Shutdown avoided as BlackBerry dispute is settled

By , IDG News Service |  Mobile & Wireless

Research In Motion Ltd. (RIM) and NTP Inc. have settled their long-standing legal battle, with RIM paying NTP US$612.5 million to settle all of NTP's patent claims against it.

NTP has granted RIM an unfettered right to continue its business, including its BlackBerry business, according to a RIM statement. All terms of the agreement have been finalized and the case against RIM was dismissed by a court order Friday afternoon.

The case had threatened to shut down service to most of the millions of BlackBerry users in the U.S. NTP was seeking an injunction against RIM in the U.S. District Court for the Eastern District of Virginia. At a hearing last week, Judge James Spencer did not rule on the injunction but slammed the companies for failing to settle the case. RIM had said it had a workaround for the RIM service that would steer clear of NTP's patents.

The agreement relates to all patents owned and controlled by NTP and covers all of RIM's products, the statement said. It eliminates the need for any further court proceedings or decisions, RIM said.

RIM made the deal to get the dispute out of the way, said Jim Balsillie, chairman and co-Chief Executive Officer (CEO) of RIM, in Waterloo, Ontario.

"The absolute motivation was really to give clarity and certainty to all our ecosystems so we can really start our new [fiscal] year, which starts Monday ... with no more of the noise and distraction of this suit," Balsillie said on a conference call after the deal and RIM's fourth-quarter earnings were announced.

Balsillie said the settlement covers all partners and all technologies. "It was very important to get the scope we wanted," he said.

Users expressed relief at the settlement and annoyance at the lawsuit.

Judy Wilks, a Blackberry user and San Francisco-based vice president of public relations (PR) firm Bite Communications, said she is pleased the patent dispute has been resolved and the threat of a service interruption has ended.

"We PR people are addicted to our BlackBerries, so would have been at a loss without them," she said. "We love being connected at all times."

Justin Beech, who owns and runs DSLreports.com, in New York, was not surprised at the deal.

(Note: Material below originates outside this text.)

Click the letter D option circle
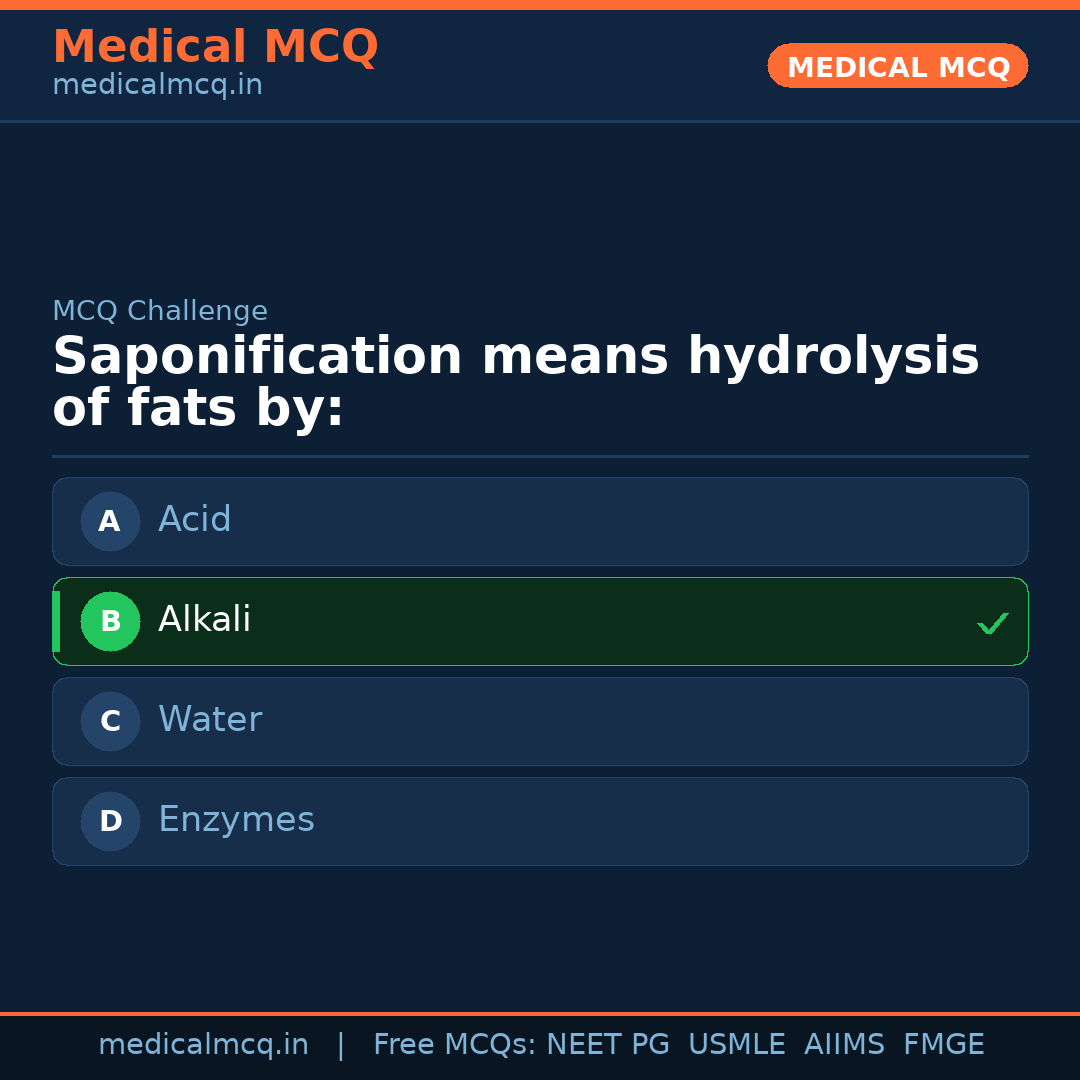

"Actually, I never thought they'd turn off service; too many powerful people depend on them. And I also think NTP is abusing the patent system, so I am a little annoyed that RIM blinked and basically funded their next half dozen court cases," Beech wrote in an e-mail message from his BlackBerry.

The NTP patents involved in the case have been found invalid by the U.S. Patent and Trademark Office and are still in the midst of what may be a lengthy re-examination process. Balsillie said RIM did not feel good about settling over questionable patents.